%%
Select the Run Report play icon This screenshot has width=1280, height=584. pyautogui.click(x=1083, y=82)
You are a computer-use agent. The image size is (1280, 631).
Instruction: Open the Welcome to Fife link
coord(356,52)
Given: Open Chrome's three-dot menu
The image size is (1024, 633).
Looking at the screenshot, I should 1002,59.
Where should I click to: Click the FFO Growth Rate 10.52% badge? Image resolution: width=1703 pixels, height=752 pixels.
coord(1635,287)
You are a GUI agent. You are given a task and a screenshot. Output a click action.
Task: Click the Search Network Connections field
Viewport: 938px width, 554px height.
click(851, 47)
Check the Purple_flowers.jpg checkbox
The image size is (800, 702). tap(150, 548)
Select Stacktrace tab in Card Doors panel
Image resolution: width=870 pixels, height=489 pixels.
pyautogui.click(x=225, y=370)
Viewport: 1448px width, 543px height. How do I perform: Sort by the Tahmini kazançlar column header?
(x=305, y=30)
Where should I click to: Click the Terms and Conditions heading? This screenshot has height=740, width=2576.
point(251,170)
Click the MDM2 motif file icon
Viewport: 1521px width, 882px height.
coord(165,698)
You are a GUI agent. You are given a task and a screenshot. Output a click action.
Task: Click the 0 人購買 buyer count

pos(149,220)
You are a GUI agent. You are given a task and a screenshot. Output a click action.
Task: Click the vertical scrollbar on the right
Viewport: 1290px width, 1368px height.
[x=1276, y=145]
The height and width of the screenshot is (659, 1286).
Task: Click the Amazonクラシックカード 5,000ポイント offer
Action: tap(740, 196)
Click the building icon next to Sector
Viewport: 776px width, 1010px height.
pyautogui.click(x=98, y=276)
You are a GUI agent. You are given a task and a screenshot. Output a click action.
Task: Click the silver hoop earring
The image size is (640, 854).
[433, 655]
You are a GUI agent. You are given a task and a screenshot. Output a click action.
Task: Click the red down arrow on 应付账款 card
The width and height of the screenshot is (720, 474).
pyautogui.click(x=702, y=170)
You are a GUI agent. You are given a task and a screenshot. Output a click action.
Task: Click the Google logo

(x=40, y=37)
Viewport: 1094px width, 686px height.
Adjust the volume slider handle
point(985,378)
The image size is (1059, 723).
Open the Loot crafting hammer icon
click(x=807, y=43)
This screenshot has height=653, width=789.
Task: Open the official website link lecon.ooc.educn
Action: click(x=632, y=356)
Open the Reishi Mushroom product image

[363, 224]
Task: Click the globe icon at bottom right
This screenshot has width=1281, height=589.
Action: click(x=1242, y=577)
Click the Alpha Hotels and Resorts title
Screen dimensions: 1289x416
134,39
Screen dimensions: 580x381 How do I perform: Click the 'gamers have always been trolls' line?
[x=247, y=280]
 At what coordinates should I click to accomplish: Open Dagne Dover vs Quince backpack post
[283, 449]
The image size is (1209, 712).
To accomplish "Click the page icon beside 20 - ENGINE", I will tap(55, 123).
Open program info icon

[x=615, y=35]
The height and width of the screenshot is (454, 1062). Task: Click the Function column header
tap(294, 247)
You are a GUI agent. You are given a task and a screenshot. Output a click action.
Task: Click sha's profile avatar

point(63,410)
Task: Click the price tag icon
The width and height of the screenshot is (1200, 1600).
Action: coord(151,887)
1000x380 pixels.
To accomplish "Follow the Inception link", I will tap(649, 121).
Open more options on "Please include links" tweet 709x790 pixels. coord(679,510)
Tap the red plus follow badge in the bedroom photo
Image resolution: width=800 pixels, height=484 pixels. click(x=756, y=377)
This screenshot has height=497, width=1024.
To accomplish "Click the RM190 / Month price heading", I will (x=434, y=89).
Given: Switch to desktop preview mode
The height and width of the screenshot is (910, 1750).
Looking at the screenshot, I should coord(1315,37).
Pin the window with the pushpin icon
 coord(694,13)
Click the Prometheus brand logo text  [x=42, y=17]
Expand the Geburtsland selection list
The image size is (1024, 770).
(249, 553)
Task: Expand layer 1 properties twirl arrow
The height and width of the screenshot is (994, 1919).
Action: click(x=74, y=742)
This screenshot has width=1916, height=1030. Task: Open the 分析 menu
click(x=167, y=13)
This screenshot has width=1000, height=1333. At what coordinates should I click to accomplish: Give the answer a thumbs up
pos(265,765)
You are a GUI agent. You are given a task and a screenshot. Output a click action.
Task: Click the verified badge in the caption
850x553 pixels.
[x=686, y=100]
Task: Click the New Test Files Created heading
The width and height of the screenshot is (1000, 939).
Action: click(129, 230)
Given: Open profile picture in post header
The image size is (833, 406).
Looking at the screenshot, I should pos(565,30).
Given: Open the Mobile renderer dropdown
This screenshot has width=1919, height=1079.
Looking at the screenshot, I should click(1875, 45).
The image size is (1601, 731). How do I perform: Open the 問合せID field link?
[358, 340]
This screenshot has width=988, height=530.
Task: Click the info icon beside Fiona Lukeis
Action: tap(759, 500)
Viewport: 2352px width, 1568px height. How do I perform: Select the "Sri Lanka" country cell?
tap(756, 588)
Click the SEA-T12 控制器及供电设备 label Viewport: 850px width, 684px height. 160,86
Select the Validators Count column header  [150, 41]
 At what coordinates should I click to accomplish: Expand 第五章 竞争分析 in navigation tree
%%
### WORK TO BE COMPLETED
Every record here must be output exactly, word for word.

### ANSWER BOX
Select the Run Report play icon This screenshot has width=1280, height=584. pyautogui.click(x=1083, y=82)
You are a computer-use agent. The image size is (1280, 631).
Instruction: Open the Welcome to Fife link
coord(356,52)
Given: Open Chrome's three-dot menu
The image size is (1024, 633).
Looking at the screenshot, I should 1002,59.
Where should I click to: Click the FFO Growth Rate 10.52% badge? Image resolution: width=1703 pixels, height=752 pixels.
coord(1635,287)
You are a GUI agent. You are given a task and a screenshot. Output a click action.
Task: Click the Search Network Connections field
Viewport: 938px width, 554px height.
click(851, 47)
Check the Purple_flowers.jpg checkbox
The image size is (800, 702). tap(150, 548)
Select Stacktrace tab in Card Doors panel
Image resolution: width=870 pixels, height=489 pixels.
pyautogui.click(x=225, y=370)
Viewport: 1448px width, 543px height. How do I perform: Sort by the Tahmini kazançlar column header?
(x=305, y=30)
Where should I click to: Click the Terms and Conditions heading? This screenshot has height=740, width=2576.
point(251,170)
Click the MDM2 motif file icon
Viewport: 1521px width, 882px height.
coord(165,698)
You are a GUI agent. You are given a task and a screenshot. Output a click action.
Task: Click the 0 人購買 buyer count

pos(149,220)
You are a GUI agent. You are given a task and a screenshot. Output a click action.
Task: Click the vertical scrollbar on the right
Viewport: 1290px width, 1368px height.
[x=1276, y=145]
The height and width of the screenshot is (659, 1286).
Task: Click the Amazonクラシックカード 5,000ポイント offer
Action: tap(740, 196)
Click the building icon next to Sector
Viewport: 776px width, 1010px height.
pyautogui.click(x=98, y=276)
You are a GUI agent. You are given a task and a screenshot. Output a click action.
Task: Click the silver hoop earring
The image size is (640, 854).
[433, 655]
You are a GUI agent. You are given a task and a screenshot. Output a click action.
Task: Click the red down arrow on 应付账款 card
The width and height of the screenshot is (720, 474).
pyautogui.click(x=702, y=170)
You are a GUI agent. You are given a task and a screenshot. Output a click action.
Task: Click the Google logo

(x=40, y=37)
Viewport: 1094px width, 686px height.
Adjust the volume slider handle
point(985,378)
The image size is (1059, 723).
Open the Loot crafting hammer icon
click(x=807, y=43)
This screenshot has height=653, width=789.
Task: Open the official website link lecon.ooc.educn
Action: click(x=632, y=356)
Open the Reishi Mushroom product image

[363, 224]
Task: Click the globe icon at bottom right
This screenshot has width=1281, height=589.
Action: click(x=1242, y=577)
Click the Alpha Hotels and Resorts title
Screen dimensions: 1289x416
134,39
Screen dimensions: 580x381 How do I perform: Click the 'gamers have always been trolls' line?
[x=247, y=280]
 At what coordinates should I click to accomplish: Open Dagne Dover vs Quince backpack post
[283, 449]
The image size is (1209, 712).
To accomplish "Click the page icon beside 20 - ENGINE", I will tap(55, 123).
Open program info icon

[x=615, y=35]
The height and width of the screenshot is (454, 1062). Task: Click the Function column header
tap(294, 247)
You are a GUI agent. You are given a task and a screenshot. Output a click action.
Task: Click sha's profile avatar

point(63,410)
Task: Click the price tag icon
The width and height of the screenshot is (1200, 1600).
Action: coord(151,887)
1000x380 pixels.
To accomplish "Follow the Inception link", I will tap(649, 121).
Open more options on "Please include links" tweet 709x790 pixels. coord(679,510)
Tap the red plus follow badge in the bedroom photo
Image resolution: width=800 pixels, height=484 pixels. click(x=756, y=377)
This screenshot has height=497, width=1024.
To accomplish "Click the RM190 / Month price heading", I will (x=434, y=89).
Given: Switch to desktop preview mode
The height and width of the screenshot is (910, 1750).
Looking at the screenshot, I should coord(1315,37).
Pin the window with the pushpin icon
 coord(694,13)
Click the Prometheus brand logo text  [x=42, y=17]
Expand the Geburtsland selection list
The image size is (1024, 770).
(249, 553)
Task: Expand layer 1 properties twirl arrow
The height and width of the screenshot is (994, 1919).
Action: click(x=74, y=742)
This screenshot has width=1916, height=1030. Task: Open the 分析 menu
click(x=167, y=13)
This screenshot has width=1000, height=1333. At what coordinates should I click to accomplish: Give the answer a thumbs up
pos(265,765)
You are a GUI agent. You are given a task and a screenshot. Output a click action.
Task: Click the verified badge in the caption
850x553 pixels.
[x=686, y=100]
Task: Click the New Test Files Created heading
The width and height of the screenshot is (1000, 939).
Action: click(129, 230)
Given: Open profile picture in post header
The image size is (833, 406).
Looking at the screenshot, I should pos(565,30).
Given: Open the Mobile renderer dropdown
This screenshot has width=1919, height=1079.
Looking at the screenshot, I should click(1875, 45).
The image size is (1601, 731). How do I perform: Open the 問合せID field link?
[358, 340]
This screenshot has width=988, height=530.
Task: Click the info icon beside Fiona Lukeis
Action: tap(759, 500)
Viewport: 2352px width, 1568px height. How do I perform: Select the "Sri Lanka" country cell?
tap(756, 588)
Click the SEA-T12 控制器及供电设备 label Viewport: 850px width, 684px height. 160,86
Select the Validators Count column header  [150, 41]
 At what coordinates should I click to accomplish: Expand 第五章 竞争分析 in navigation tree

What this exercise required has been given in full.